*Stored items*
┄┄┄┄┄┄
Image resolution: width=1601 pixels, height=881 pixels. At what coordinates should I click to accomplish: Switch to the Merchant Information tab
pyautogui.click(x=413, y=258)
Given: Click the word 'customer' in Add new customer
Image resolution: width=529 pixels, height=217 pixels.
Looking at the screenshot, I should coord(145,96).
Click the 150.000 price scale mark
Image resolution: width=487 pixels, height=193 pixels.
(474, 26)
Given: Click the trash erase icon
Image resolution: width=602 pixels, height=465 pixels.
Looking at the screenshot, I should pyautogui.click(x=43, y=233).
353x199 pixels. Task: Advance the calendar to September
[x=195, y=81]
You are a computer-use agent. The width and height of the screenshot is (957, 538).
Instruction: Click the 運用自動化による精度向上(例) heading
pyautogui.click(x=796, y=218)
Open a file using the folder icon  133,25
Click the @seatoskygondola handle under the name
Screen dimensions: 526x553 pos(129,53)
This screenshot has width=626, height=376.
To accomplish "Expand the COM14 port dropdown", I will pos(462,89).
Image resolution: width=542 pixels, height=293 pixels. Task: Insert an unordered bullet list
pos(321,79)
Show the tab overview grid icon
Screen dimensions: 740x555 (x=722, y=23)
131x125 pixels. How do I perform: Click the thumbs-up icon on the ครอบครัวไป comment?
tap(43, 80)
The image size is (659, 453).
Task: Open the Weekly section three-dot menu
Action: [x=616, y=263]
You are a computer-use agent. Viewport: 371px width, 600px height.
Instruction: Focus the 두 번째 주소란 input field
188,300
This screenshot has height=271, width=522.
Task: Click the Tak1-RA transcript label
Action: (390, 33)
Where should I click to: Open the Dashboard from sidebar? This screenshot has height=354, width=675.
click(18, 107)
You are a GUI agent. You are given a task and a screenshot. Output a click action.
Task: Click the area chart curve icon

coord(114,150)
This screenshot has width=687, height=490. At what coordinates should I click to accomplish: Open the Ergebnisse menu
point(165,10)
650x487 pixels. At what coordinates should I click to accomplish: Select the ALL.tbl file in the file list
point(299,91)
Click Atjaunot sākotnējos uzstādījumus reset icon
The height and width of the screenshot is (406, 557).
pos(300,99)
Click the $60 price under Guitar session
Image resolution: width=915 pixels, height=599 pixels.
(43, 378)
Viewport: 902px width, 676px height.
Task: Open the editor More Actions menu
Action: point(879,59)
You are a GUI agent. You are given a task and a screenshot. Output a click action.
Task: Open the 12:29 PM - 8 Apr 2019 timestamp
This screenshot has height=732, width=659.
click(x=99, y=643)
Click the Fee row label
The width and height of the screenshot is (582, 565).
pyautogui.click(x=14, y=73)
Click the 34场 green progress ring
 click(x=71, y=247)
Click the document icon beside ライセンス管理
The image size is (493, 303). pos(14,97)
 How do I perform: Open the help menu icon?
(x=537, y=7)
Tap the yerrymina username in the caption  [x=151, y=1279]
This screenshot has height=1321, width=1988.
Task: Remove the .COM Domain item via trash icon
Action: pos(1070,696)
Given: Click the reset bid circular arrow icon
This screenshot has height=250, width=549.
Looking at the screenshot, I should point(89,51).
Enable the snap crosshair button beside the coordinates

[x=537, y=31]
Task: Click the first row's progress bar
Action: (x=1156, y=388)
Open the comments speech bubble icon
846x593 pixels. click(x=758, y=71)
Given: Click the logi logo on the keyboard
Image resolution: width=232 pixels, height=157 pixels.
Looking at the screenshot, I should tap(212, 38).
┄┄┄┄┄┄
*Problem to solve*
Make sure every record is repeated exactly.

*Written solution*
Image resolution: width=1601 pixels, height=881 pixels. At what coordinates should I click to accomplish: Switch to the Merchant Information tab
pyautogui.click(x=413, y=258)
Given: Click the word 'customer' in Add new customer
Image resolution: width=529 pixels, height=217 pixels.
Looking at the screenshot, I should coord(145,96).
Click the 150.000 price scale mark
Image resolution: width=487 pixels, height=193 pixels.
(474, 26)
Given: Click the trash erase icon
Image resolution: width=602 pixels, height=465 pixels.
Looking at the screenshot, I should pyautogui.click(x=43, y=233).
353x199 pixels. Task: Advance the calendar to September
[x=195, y=81]
You are a computer-use agent. The width and height of the screenshot is (957, 538).
Instruction: Click the 運用自動化による精度向上(例) heading
pyautogui.click(x=796, y=218)
Open a file using the folder icon  133,25
Click the @seatoskygondola handle under the name
Screen dimensions: 526x553 pos(129,53)
This screenshot has width=626, height=376.
To accomplish "Expand the COM14 port dropdown", I will pos(462,89).
Image resolution: width=542 pixels, height=293 pixels. Task: Insert an unordered bullet list
pos(321,79)
Show the tab overview grid icon
Screen dimensions: 740x555 (x=722, y=23)
131x125 pixels. How do I perform: Click the thumbs-up icon on the ครอบครัวไป comment?
tap(43, 80)
The image size is (659, 453).
Task: Open the Weekly section three-dot menu
Action: [x=616, y=263]
You are a computer-use agent. Viewport: 371px width, 600px height.
Instruction: Focus the 두 번째 주소란 input field
188,300
This screenshot has height=271, width=522.
Task: Click the Tak1-RA transcript label
Action: (390, 33)
Where should I click to: Open the Dashboard from sidebar? This screenshot has height=354, width=675.
click(18, 107)
You are a GUI agent. You are given a task and a screenshot. Output a click action.
Task: Click the area chart curve icon

coord(114,150)
This screenshot has width=687, height=490. At what coordinates should I click to accomplish: Open the Ergebnisse menu
point(165,10)
650x487 pixels. At what coordinates should I click to accomplish: Select the ALL.tbl file in the file list
point(299,91)
Click Atjaunot sākotnējos uzstādījumus reset icon
The height and width of the screenshot is (406, 557).
pos(300,99)
Click the $60 price under Guitar session
Image resolution: width=915 pixels, height=599 pixels.
(43, 378)
Viewport: 902px width, 676px height.
Task: Open the editor More Actions menu
Action: point(879,59)
You are a GUI agent. You are given a task and a screenshot. Output a click action.
Task: Open the 12:29 PM - 8 Apr 2019 timestamp
This screenshot has height=732, width=659.
click(x=99, y=643)
Click the Fee row label
The width and height of the screenshot is (582, 565).
pyautogui.click(x=14, y=73)
Click the 34场 green progress ring
 click(x=71, y=247)
Click the document icon beside ライセンス管理
The image size is (493, 303). pos(14,97)
 How do I perform: Open the help menu icon?
(x=537, y=7)
Tap the yerrymina username in the caption  [x=151, y=1279]
This screenshot has height=1321, width=1988.
Task: Remove the .COM Domain item via trash icon
Action: pos(1070,696)
Given: Click the reset bid circular arrow icon
This screenshot has height=250, width=549.
Looking at the screenshot, I should point(89,51).
Enable the snap crosshair button beside the coordinates

[x=537, y=31]
Task: Click the first row's progress bar
Action: (x=1156, y=388)
Open the comments speech bubble icon
846x593 pixels. click(x=758, y=71)
Given: Click the logi logo on the keyboard
Image resolution: width=232 pixels, height=157 pixels.
Looking at the screenshot, I should tap(212, 38).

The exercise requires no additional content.